§ PASSAGE SHOWN
———
Monday, September 2, 2013

An Impassioned Plea for Peace

This past Sunday, Pope Francis addressed the assembled crowds in Saint Peter's Square at the Vatican as is his custom. But on this day, the usually smiling, jovial pontiff wore a somber facade.  

The subject of his Angelus talk this Sunday was the bloodbath that has become Syria.  With the United States contemplating a military response to the atrocities committed by the Assad regime, the Pope spoke of the need to seek a peaceful solution to what has become the shame of the world.

Gravely, he warned:

"There is a judgement of God and of history upon our actions which are inescapable!  Never has the use of violence brought peace in its wake.  War begets war, violence begets violence."

These dark warnings, however, pale in comparison to communication recently received from a Trappist monastery from deep within Syria.  The appeal is almost chilling in nature.

"You see the beauty of these hills, the smile on people's faces...And then you remember that they have decided to bomb us tomorrow.  ...Just like that.  Because 'its time to do something,' as it is worded in the statements of important men...

Will they make us breathe the toxic gases of the depots they hit tomorrow so as to punish us for the gases that we have already breathed in?

 The people are straining their eyes and ears in front of the television: all they're waiting for is a word from Obama!

A word from Obama?  Will the Nobel Peace Prize winner drop his sentence of war onto us? Despite all justice, all common sense, all mercy, all humility, all wisdom?"
———
§ DATASET RECORDS
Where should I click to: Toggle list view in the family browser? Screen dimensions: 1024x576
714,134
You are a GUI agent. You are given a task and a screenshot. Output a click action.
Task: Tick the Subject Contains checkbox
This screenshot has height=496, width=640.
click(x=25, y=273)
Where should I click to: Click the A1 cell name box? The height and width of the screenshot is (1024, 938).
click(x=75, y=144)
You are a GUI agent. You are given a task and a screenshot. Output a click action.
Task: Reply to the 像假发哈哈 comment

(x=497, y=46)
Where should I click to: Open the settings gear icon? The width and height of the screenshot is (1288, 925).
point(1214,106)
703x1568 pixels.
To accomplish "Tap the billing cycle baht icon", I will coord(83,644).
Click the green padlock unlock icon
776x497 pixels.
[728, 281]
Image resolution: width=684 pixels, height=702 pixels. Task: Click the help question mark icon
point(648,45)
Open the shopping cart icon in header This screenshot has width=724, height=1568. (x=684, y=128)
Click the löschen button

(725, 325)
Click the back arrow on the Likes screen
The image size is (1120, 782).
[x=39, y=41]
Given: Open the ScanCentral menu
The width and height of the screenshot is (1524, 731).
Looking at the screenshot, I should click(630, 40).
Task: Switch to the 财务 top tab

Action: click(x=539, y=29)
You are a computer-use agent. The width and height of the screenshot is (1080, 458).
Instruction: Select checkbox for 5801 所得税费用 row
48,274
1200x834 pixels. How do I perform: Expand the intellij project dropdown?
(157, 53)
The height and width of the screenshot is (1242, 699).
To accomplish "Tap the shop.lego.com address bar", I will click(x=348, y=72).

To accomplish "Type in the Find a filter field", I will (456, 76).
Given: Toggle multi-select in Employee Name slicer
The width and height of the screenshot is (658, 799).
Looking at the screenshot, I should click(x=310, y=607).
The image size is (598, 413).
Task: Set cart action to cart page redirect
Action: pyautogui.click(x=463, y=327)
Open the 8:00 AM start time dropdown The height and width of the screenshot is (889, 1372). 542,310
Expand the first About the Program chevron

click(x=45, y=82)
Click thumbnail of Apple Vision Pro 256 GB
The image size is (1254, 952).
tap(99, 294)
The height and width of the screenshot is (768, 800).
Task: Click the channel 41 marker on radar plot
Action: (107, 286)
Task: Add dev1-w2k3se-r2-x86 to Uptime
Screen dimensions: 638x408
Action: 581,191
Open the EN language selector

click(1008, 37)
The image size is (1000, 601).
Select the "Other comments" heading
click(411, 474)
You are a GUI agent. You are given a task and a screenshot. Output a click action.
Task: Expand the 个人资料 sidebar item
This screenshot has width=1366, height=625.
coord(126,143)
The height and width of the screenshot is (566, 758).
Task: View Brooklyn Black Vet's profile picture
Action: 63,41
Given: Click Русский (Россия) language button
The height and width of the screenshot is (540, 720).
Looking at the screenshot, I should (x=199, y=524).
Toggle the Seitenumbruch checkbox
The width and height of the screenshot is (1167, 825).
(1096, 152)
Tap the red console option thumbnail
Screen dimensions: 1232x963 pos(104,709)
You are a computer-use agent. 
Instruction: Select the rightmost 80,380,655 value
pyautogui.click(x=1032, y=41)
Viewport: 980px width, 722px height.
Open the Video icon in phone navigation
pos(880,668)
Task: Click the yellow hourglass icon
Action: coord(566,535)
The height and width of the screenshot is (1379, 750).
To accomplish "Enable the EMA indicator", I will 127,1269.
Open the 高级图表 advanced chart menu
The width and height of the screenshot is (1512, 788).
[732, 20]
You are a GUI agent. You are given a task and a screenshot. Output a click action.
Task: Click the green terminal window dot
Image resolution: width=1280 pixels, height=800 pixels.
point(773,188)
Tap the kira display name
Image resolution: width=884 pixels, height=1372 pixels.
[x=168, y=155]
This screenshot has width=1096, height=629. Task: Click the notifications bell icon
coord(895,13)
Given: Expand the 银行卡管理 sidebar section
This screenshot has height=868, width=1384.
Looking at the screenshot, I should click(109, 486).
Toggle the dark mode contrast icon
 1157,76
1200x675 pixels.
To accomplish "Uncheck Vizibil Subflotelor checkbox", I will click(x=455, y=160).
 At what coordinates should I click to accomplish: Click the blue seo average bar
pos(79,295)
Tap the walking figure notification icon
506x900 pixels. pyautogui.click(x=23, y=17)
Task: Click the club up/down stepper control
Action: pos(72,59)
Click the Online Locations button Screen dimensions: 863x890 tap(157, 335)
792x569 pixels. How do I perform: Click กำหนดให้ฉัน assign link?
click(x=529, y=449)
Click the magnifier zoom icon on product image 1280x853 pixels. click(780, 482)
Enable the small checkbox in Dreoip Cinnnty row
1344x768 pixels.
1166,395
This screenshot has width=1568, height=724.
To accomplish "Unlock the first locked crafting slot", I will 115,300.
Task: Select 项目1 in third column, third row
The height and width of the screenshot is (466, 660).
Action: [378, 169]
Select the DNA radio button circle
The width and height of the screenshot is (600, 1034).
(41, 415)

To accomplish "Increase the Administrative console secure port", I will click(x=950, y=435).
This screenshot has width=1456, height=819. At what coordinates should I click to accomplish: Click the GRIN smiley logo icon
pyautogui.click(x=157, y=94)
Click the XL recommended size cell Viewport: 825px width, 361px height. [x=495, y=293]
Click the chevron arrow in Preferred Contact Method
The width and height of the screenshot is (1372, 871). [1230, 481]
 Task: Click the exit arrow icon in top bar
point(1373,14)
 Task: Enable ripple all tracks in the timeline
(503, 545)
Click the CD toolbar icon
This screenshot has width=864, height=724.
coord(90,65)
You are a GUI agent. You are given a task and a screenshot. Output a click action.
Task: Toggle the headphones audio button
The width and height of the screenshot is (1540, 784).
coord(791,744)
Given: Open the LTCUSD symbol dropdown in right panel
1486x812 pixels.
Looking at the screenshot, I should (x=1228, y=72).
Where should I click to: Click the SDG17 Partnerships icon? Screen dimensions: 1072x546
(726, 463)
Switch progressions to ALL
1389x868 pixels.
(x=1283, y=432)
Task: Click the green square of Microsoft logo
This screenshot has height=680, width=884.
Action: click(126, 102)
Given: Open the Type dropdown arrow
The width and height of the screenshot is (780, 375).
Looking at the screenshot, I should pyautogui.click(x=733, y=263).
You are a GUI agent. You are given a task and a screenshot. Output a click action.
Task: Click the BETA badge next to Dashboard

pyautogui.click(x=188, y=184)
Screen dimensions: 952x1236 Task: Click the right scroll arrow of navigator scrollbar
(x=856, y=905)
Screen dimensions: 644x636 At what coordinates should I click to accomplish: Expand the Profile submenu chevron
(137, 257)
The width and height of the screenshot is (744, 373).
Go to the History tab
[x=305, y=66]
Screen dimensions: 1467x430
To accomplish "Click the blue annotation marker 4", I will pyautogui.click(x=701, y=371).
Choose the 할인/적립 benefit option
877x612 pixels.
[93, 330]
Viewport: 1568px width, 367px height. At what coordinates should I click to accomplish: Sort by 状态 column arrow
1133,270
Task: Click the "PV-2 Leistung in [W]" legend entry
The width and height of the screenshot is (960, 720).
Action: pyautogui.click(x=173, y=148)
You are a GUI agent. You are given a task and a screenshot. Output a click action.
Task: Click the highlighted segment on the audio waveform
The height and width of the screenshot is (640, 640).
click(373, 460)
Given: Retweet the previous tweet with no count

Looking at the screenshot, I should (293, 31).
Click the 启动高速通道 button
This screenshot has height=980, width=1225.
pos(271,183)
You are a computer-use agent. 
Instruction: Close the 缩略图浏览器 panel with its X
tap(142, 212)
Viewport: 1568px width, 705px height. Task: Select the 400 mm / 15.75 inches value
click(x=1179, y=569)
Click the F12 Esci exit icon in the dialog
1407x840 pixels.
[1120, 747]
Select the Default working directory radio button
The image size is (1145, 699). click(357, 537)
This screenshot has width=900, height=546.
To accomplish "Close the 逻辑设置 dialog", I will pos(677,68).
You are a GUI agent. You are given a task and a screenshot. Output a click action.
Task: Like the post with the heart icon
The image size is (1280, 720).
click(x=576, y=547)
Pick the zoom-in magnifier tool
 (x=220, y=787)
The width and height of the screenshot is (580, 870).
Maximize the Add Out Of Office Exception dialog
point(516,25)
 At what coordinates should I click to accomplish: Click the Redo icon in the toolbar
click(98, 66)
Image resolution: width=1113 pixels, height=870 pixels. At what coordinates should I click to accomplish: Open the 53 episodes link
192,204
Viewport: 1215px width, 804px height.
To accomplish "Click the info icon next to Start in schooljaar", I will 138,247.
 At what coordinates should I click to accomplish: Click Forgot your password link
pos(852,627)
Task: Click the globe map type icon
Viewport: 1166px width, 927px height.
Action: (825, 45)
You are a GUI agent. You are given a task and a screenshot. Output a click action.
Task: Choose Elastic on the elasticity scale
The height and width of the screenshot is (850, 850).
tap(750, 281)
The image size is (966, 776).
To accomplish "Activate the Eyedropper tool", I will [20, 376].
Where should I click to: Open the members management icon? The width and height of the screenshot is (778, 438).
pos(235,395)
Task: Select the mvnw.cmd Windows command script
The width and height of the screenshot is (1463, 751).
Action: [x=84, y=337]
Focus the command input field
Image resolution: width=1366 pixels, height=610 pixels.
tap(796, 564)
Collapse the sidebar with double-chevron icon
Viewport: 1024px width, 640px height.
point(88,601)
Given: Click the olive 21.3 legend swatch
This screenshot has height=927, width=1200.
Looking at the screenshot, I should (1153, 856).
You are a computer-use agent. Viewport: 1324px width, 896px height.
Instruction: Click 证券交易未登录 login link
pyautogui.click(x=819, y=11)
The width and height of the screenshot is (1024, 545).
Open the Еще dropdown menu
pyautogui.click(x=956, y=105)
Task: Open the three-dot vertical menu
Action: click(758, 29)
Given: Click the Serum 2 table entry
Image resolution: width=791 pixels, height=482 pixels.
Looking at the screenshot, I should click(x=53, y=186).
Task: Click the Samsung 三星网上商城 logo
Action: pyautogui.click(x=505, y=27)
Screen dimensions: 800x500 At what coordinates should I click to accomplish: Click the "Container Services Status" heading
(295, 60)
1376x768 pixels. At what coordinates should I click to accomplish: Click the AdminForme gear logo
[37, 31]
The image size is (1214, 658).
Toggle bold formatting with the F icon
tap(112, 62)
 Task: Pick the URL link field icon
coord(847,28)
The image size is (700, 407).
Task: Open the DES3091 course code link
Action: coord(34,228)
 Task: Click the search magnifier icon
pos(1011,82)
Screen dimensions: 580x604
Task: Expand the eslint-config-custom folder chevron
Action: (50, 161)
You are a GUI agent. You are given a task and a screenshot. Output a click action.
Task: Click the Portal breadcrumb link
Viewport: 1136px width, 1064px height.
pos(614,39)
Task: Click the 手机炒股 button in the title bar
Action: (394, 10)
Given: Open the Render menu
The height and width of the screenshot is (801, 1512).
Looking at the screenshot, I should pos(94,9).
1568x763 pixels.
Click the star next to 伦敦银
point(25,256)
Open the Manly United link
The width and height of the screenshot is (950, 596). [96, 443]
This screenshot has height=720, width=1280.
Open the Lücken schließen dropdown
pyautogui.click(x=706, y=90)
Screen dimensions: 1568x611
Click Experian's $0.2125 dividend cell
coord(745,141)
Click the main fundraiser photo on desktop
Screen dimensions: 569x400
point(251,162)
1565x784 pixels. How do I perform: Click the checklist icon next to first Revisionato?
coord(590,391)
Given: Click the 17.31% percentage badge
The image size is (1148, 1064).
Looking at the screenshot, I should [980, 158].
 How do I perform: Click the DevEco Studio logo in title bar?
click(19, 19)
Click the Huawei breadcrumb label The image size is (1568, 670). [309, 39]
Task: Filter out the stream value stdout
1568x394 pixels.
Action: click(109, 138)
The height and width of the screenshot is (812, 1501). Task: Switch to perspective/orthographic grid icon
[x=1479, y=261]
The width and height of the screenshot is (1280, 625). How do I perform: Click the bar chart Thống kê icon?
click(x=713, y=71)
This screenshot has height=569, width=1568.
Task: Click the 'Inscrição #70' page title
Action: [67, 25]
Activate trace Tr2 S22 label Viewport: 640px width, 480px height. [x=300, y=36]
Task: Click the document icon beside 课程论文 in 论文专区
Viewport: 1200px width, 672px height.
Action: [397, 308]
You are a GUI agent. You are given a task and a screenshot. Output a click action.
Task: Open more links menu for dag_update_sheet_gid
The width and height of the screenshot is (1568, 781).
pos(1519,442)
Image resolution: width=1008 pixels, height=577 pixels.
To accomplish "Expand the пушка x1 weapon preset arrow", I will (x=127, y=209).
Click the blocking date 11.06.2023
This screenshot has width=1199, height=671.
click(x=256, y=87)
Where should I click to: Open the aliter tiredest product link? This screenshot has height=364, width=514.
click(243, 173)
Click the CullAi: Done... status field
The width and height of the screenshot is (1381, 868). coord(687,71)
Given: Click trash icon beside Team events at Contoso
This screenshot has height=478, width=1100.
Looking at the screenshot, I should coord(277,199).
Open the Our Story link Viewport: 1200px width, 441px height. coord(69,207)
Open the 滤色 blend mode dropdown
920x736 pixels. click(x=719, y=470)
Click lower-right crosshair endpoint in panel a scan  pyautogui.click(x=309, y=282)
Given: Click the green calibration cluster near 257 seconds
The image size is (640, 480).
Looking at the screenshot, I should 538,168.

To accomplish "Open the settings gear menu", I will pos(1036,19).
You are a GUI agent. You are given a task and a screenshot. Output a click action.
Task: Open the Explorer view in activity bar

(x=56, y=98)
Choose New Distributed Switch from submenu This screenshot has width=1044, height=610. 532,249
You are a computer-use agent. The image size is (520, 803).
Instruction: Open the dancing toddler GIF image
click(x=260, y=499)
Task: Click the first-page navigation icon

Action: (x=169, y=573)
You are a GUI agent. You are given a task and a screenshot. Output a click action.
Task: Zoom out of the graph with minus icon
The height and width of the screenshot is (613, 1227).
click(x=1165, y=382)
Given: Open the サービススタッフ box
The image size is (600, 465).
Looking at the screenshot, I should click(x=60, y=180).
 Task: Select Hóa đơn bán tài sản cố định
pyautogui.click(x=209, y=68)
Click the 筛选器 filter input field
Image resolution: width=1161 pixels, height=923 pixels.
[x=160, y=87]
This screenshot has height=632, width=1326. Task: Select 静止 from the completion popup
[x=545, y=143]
———
§ STUDY QUESTIONS
1. Using the peace-plea post above, decide whether each statement agrees with it: (a) Pope Francis spoke to crowds in Saint Peter's Square on a Sunday; (b) the Pope was smiling as usual on that day; (c) the communication came from a Trappist monastery in Syria. Please answer yes or no for each and quote the deciding words.
2. Answer these questions from the peace-plea post:
(a) What was the subject of the Pope's Angelus talk?
(b) Which country was contemplating a military response?
(c) In the monastery's appeal, whose word are the people in front of the television waiting for?

§ OUTPUTS IN ORDER
1.
(a) Yes: "This past Sunday, Pope Francis addressed the assembled crowds in Saint Peter's Square at the Vatican"
(b) No: "on this day, the usually smiling, jovial pontiff wore a somber facade."
(c) Yes: "communication recently received from a Trappist monastery from deep within Syria."

2.
(a) The bloodbath that has become Syria.
(b) The United States.
(c) Obama's.